Thermodynamic properties of refrigerant trans-1,3,3,3-tetrafluoropropene: method for constructing the fundamental equation of state and calculation of thermodynamic tables

A new environmentally friendly fourth-generation refrigerant trans-1,3,3,3-tetrafluoropropene R1234ze(E) is considered as an alternative to R134a refrigerant in chillers and heat pumps, as well as R22 refrigerant in air conditioning systems. A technique has been developed for constructing a unified fundamental equation of state of liquid and gas, implemented for trans-1,3,3,3-tetrafluoropropene. The proposed fundamental equation in the vicinity of the critical point satisfies the requirements of the scale theory for asymmetric systems, and in the region of rarefied gas it is reduced to the virial equation of state. Based on this fundamental equation, tables of standard reference data on pressure, density, enthalpy, isobaric and isochoric heat capacities, entropy, heat of vaporization, and speed of sound, trans-1,3,3,3-tetrafluoropropene in the region of state parameters in the temperature ranges 169–420 K and pressure 0.1–100 MPa were calculated. A number of statistical characteristics have been calculated – absolute mean deviation, systematic deviation, standard deviation, root mean square deviation, which characterize the accuracy of the proposed fundamental equation in describing the experimental values of equilibrium properties obtained in generally recognized international thermophysical centers.
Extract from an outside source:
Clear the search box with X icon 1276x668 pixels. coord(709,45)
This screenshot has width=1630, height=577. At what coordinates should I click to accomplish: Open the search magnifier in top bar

It has been established that the values of these statistical characteristics are significantly less than the values of the corresponding characteristics of international fundamental equations given in the literature when describing thermal and caloric experimental data of trans-1,3,3,3-tetrafluoropropene. The estimated expanded uncertainties of the tabulated data obtained based on the proposed fundamental equation were 0.26 % for density, 0.57 % for pressure, 1.7 and 1.2 % for isochoric and isobaric heat capacities, 0.38 % for speed of sound. The results obtained allow us to conclude that the proposed unified fundamental equation of state adequately conveys the thermodynamic characteristics of trans-1,3,3,3-tetrafluoropropene in the specified range of temperatures and pressures.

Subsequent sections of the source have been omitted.